On the other hand, in six of the studies, students' high knowledge of AI was reported, 29 , 35 , 40 , 43 , 48 , 50 and two of the studies reported average students' general knowledge (almost 50%). 47 , 51 Among these, six studies were conducted in HICs 35 , 40 , 43 , 46 , 48 , 50 and two studies were conducted in LMICs. 29 , 51 Alomary et al. reported that, in general, 308 (57.3%) students were familiar with ML. 29 The majority of participants in the study by Banerjee et al. also agreed that their current curricula provided adequate AI training (92%), and they supported the idea of more formal AI training (81%). 35 In Ooi et al.'s study, 64.8% of participants had a fundamental understanding of AI/ML, but 76.0% planned to increase their knowledge of the field, and 67.2% were eager to take part in an AI/ML research project. 43 The perception of students and interns at three specialty colleges (ophthalmology, radiology/radiation oncology, and dermatology) regarding AI was examined in a different study by Scheetz et al.

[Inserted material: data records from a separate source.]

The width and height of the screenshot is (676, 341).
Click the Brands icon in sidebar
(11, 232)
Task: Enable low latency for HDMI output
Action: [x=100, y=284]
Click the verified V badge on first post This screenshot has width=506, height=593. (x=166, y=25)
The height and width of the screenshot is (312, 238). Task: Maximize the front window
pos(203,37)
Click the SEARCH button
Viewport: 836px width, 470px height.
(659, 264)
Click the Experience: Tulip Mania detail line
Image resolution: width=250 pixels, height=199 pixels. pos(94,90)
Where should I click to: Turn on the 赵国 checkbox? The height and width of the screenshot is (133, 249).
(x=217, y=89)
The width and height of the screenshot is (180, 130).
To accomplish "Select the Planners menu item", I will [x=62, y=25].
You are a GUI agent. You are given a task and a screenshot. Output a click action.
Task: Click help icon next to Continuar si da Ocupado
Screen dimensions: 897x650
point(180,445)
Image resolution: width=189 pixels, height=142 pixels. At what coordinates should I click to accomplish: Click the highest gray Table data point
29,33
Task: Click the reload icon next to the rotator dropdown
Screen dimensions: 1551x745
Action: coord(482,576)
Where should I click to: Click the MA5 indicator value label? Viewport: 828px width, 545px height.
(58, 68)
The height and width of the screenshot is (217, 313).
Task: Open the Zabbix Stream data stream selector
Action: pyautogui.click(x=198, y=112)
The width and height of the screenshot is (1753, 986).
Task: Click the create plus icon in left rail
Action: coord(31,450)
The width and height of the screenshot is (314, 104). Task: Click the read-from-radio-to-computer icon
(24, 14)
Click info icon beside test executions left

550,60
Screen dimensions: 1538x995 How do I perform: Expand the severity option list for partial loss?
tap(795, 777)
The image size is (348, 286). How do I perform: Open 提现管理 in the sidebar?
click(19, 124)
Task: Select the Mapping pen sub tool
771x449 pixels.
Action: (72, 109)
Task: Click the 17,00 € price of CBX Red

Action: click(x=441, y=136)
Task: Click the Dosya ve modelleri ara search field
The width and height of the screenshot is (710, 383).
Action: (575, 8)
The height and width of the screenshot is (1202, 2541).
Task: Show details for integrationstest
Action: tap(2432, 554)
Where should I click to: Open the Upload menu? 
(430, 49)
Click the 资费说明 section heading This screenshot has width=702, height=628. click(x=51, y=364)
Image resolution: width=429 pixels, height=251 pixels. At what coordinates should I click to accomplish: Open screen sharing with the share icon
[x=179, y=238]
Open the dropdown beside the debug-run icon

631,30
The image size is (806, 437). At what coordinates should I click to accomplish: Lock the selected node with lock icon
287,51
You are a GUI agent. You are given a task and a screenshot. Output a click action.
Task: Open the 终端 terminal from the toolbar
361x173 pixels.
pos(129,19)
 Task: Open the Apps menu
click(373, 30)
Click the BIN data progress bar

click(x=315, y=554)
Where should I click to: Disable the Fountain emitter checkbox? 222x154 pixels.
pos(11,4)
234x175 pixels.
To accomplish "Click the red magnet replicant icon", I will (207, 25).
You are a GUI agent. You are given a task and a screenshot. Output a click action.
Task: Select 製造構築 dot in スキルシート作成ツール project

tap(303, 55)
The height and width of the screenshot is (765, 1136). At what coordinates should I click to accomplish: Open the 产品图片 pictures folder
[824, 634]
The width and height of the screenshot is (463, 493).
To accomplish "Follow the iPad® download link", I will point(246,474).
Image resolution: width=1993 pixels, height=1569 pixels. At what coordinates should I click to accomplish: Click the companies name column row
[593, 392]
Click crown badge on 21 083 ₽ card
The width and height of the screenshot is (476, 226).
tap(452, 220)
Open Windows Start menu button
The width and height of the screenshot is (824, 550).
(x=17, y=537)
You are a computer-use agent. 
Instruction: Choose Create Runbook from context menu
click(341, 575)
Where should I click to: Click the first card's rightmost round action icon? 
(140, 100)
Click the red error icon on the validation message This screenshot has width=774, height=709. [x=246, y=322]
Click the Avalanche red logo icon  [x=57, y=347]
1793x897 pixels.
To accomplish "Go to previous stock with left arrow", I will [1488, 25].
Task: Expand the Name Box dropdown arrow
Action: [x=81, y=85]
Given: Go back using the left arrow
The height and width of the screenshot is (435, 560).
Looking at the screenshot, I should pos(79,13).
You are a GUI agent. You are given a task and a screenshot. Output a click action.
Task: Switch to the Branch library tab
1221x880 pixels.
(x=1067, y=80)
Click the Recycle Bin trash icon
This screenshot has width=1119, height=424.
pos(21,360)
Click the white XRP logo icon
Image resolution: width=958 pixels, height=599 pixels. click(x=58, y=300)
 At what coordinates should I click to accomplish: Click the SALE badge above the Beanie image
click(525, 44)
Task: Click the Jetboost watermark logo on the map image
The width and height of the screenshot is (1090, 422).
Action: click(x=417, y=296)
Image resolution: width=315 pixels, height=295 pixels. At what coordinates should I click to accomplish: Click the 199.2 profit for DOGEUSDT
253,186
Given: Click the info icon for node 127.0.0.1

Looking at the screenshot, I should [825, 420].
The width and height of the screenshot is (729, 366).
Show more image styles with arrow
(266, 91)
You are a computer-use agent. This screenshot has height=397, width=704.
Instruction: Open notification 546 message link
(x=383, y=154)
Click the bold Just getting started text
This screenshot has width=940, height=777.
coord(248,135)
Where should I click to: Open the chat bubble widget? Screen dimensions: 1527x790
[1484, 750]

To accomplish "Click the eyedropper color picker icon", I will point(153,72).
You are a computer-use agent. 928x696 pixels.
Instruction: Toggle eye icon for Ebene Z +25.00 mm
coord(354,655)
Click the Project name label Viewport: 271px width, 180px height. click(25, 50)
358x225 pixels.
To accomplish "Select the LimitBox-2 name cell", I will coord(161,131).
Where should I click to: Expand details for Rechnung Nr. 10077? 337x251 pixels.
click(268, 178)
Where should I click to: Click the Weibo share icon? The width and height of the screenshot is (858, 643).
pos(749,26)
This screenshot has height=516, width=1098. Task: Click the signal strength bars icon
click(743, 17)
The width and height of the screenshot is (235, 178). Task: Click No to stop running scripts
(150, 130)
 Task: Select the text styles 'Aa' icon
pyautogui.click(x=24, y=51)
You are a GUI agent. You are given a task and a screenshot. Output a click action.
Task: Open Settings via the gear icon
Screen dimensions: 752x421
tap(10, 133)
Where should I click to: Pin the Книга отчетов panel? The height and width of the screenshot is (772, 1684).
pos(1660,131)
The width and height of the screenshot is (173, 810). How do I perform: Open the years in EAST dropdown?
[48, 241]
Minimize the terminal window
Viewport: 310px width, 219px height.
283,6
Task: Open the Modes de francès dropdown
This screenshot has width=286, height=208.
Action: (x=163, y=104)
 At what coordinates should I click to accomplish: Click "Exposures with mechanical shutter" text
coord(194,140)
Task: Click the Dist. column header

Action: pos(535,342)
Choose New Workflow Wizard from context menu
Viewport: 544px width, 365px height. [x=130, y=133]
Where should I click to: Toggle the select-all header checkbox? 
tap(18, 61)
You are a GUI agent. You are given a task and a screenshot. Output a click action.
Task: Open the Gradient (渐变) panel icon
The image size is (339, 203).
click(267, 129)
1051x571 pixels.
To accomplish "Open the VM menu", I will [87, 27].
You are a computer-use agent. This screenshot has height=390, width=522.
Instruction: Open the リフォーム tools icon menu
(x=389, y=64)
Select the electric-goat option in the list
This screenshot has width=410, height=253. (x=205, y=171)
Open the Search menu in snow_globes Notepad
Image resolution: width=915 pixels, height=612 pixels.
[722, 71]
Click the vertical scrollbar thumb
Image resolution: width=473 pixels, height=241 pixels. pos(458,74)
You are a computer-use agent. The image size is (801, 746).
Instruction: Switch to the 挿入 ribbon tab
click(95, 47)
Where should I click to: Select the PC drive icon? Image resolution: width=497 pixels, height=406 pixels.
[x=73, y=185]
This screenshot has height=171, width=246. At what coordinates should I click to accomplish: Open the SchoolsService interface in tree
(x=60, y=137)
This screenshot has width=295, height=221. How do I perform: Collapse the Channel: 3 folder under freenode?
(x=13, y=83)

The researchers discovered that almost half of the respondents (47.6%) rated their knowledge of AI as average compared with their peers, and a small number rated their knowledge as excellent (5.5%) or very poor (4.9%). The three professional groups' responses were similar (p = 0.542). 47

3.6. Students' skills towards AI

Of the 38 included studies, six evaluated the skill of healthcare science students in AI. 26 , 45 , 46 , 47 , 48 , 50 Of the six studies, four (67%) students had very low skills, so they stated they had never worked with AI. 45 , 46 , 47 , 48 Of the four included studies, three studies were conducted in HICs 46 , 47 , 48 , 49 and one study was conducted in LMICs. 45 Only 14% of 1019 medical physics professionals, interns, and students confidently claimed to be skilled in designing, coding, and managing an AI program, according to Santos et al. 48 In a different study, Abouzeid et al. discovered that the majority of dentists were ignorant of robotics (R) and AI. Dentists had a favorable attitude towards R/AI, but its use and applications were constrained because of a lack of understanding and knowledge. 30 The majority of participants (511, 80.9%), according to Scheetz et al., had never used AI applications in their professional capacity as doctors. But compared with radiologists/dermatologists or radiation oncologists (15.7%, 6.1%, and 5.2%, respectively, p = 0.001), ophthalmologists were more than twice as likely to use AI in their routine clinical practice. 47 Additionally, 62% and 55% of UK radiologists said there was insufficient AI training for radiologists, while 52% and 64% of all radiologists, including students and retired radiologists, said they had no AI skills. 46 The opposite was also true, according to Qurashi et al., who found that 82% of participants (184) had never used AI in their departments. 45

However, students' skill in AI was reported as average in two studies (33%), both conducted in LMICs. 26 , 50 Only 53 (11.3%) of the doctors in Ahmed et al.'s study used AI, and they all agreed that it made the relevant tasks simpler. This included 20 (8.1%) medical students and 33 (14.8%) doctors. The remaining 417 participants (88.7%), including 190 doctors and 227 medical students (91.9% and 85.2%, respectively), had never used AI in their work. Forty participants (8.5%) had used AI in radiology for diagnostic and research purposes using X‐ray, computed tomography (CT) scan, and MRI techniques. The practical use of AI in pathology for culture and sensitivity, as well as histopathological testing for diagnostic and research purposes, was experienced by 32 participants (6.8%). 26 Additionally, according to Wood et al., of the 117 medical students and 44 clinical faculty, about half (45%) of the students used an AI application. 50

4. DISCUSSION

4.1. Principal findings

Evidence from this review indicates that healthcare students had a positive and encouraging attitude towards the use of AI in medicine, but the majority of students had little knowledge of and limited experience with using AI. 38 studies complied with all of the requirements for inclusion in this review. The attitudes, knowledge, and skills of healthcare students towards AI were evaluated in all of the included cross‐sectional studies. The JBI checklist criteria found that almost all studies had moderate‐to‐high‐quality evidence.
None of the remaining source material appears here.